Devant l’assemblée générale de l'ONU, Ban Ki Moon a de son côté haussé le ton contre le régime de Bachar al Assad, qu'il a accusé d'avoir tué le plus grand nombre de civils depuis le début du conflit. Evoquant la Russie et l'Iran, il s'en est pris également à ses « puissants parrains qui continuent à alimenter la machine de guerre et ont aussi du sang sur les mains ».

« Je dis à ses soutiens étrangers, que chacun connaît ici, qu'ils doivent forcer la paix, sinon ils porteront avec le régime la responsabilité de la partition et du chaos », a quant à lui lancé François Hollande à l’ONU.

« Je n'ai qu’un seul mot à dire, cela suffit », a poursuivi le président français, selon lequel le régime de Bachar al Assad « est responsable de l'échec du cessez-le-feu et ne peut pas s'exonérer sur des erreurs qui auraient pu être commises par d'autres ».

A New York, le secrétaire d’état américain, John Kerry, et le chef de la diplomatie russe, Sergueï Lavrov, ont eu Mardi 20 Septembre 2016 un entretien consacré à la Syrie et à l'attaque du convoi d'aide humanitaire, ont rapporté les agences de presse russes.

Un responsable russe a déclaré aux journalistes que Moscou était toujours disposé à appliquer l'accord de cessez-le-feu conclu avec les Etats-Unis.

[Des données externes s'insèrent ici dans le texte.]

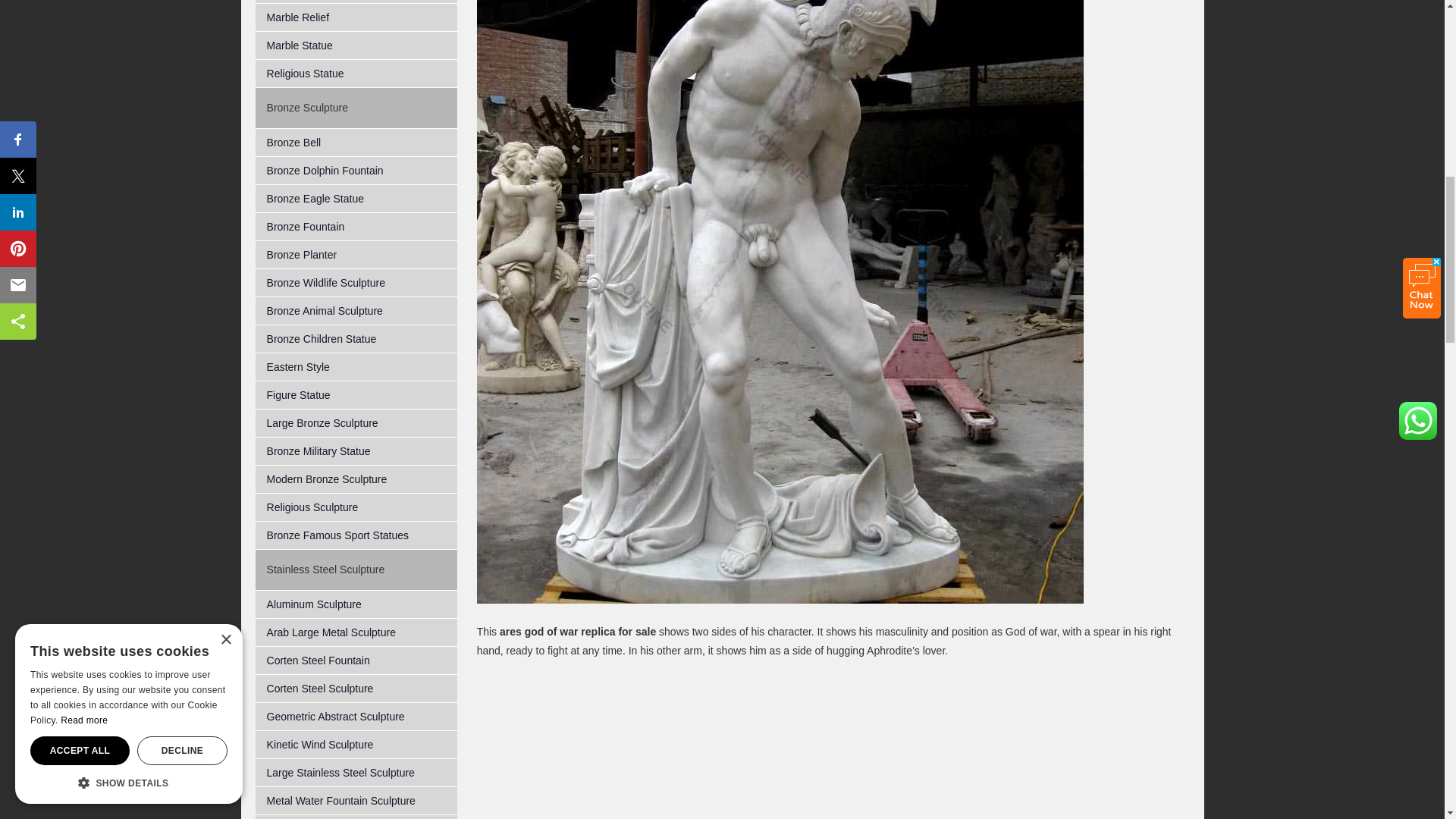
Marble Relief (357, 17)
Bronze Eagle Statue (357, 198)
Bronze Dolphin Fountain (357, 171)
Bronze Bell (357, 142)
Bronze Sculpture (306, 107)
Marble Statue (357, 45)
Religious Statue (357, 73)
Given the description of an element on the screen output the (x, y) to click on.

« Le fait d'être ici à New York et de participer à la réunion du Groupe International de Soutien à la Syrie (GISS) est la confirmation de notre volonté de continuer à travailler », a dit ce responsable sous le sceau de l'anonymat.

Si John Kerry a assuré à l'issue de la réunion que la trêve n'était « pas morte », les autres participants se sont montrés perplexes. Pour le chef de la diplomatie française Jean-Marc Ayrault, les négociations russo-américaines « ont atteint leurs limites » et la supervision d'une nouvelle trêve ne pourra pas être assurée seulement par les Etats-Unis et la Russie.

L'émissaire de l’ONU, Staffan de Mistura, a par ailleurs annoncé que le GISS se réunirait à nouveau Vendredi 23 Septembre 2016 pour tenter de sauver un cessez-le-feu « en grand danger ».